Pınar anneyi iyi olduğuma inandırıp evden yolladım. Salona geçmiş bunu nasıl hazmedeceğimi düşünüyordum. Gurur'un yüzüne bir daha bakabilir miydim bilmiyorum. Hala o video gözümün önünde dönüyordu. Bunu bana nasıl yapardı? Ailemizi dağıtmaya değer miydi? Bu düşünceler içindeyken kapı çaldı ve oğlum geldi.
"Anne, seni çok özledim." Sıkıca sarıldım oğluma, o ve Müge benim her şeylerimdi. Çaktırmadan gözümdeki yaşı sildim.
"Hadi ellerini yıka üstünü değiştir de yemek yiyelim birtanem." Kafasını salladı.
"Peki ya babam?" dişlerimi sıktım.
"Babanın bugün çok çalışması lazım yukarıda canım." Koşarak yukarı çıktı ve babasına seslendi. İnşallah o yüzsüz aşağıya gelmezdi. Yaklaşık on dakika sonra Ege kucağında aşağı indi ve bütün umutlarım soldu.
"Anne babam da geldi, işlerini bitirmiş." Gurur sinir bozucu bir gülümsemeyle bana bakıyordu.
"Ah ne de güzel." Dedim somurtarak ve oğlumla bana yemek koyup oturdum. Ege şaşırmış bir şekilde bakıyordu.
"Bana yemek yok mu hayatım?" dedi yüzsüz yüzsüz.
"Kendin alabilirsin, dikkat et de içinde zehir olmasın." Gurur sert bir kahkaha attı.

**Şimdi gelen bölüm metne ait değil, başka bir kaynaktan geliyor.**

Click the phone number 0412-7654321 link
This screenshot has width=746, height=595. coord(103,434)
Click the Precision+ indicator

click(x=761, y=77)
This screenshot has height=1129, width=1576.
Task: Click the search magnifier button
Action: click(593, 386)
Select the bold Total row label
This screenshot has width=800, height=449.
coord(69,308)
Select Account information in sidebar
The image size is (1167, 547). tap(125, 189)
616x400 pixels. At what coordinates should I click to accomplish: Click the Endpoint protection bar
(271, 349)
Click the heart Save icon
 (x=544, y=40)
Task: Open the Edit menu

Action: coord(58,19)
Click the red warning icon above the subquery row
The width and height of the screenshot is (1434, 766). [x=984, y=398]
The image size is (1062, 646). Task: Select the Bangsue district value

"Ne kadar da komiksin Denef." dedi ve kalkıp hiçbir şey yokmuş gibi tabağını doldurdu. Ege aramızdaki gerilimi fark etmiş ama hiçbir şey demiyor, sessizce yemeğini yiyordu. Arada bir şeyler sorsam da kısa kısa cevaplar veriyor bize tavrını net bir şekilde belli ediyordu. Yemek bitip salona geçtiğimizde Ege karnıma yaklaşıp kardeşiyle konuşmaya başladı.
"Babamızla annemiz yine kavga etmişler sanırım Müge. Sen de üzüldün mü?" gözlerimi hemen Gurur'a çevirdim. O da Ege'nin verdiği tepkiye içerlemişti belli ki.
"Evet kardeşim. Ben de korkuyorum ama onlar ayrılmazlar ki. Sen varsın, ben varız. Hayır, annem beni de kendi çocuğu gibi seviyor. Beni bırakıp seni alıp gitmez merak etme. Bizi ayırmazlar." Ege içli içli ağladı. Ayrılırsak Ege benim öz çocuğum olmadığı için onu alamazdım. Ondan ayrılma düşüncesi kalbimi kor gibi yaktı. Hemen ben de oğluma sarılıp ağlamaya başladım.
"Birtanem ben seni nasıl bırakırım? Bunu nasıl düşünürsün? Seni ben doğurmadım Ege, evet. Ama her ikiniz için de gözümü kırpmadan canımı veririm oğlum. Sen benim ilk göz ağrımsın." Saçlarını okşayıp öptüm ve öptüm. Ege gözyaşlarını sildi ve benim yüzüme uzandı.
"O zaman babamı da affedersin bizim için." Gözlerimi Gurur'a çevirdim ama oğlunun ağlamasına üzülmekten başka hiçbir tepki vermemişti.
"Ege, bu annenle benim aramda karışma lütfen." Dedi uyarıcı bir şekilde.
"Kendi annemle hiç tanışmadım baba. Denef annemi annem bildim. Beni onuz bırakma. Ben bir daha annem olsun diye düşünmek istemiyorum." Oğluma sıkı sıkı sarılıp kokusunu içime çektim.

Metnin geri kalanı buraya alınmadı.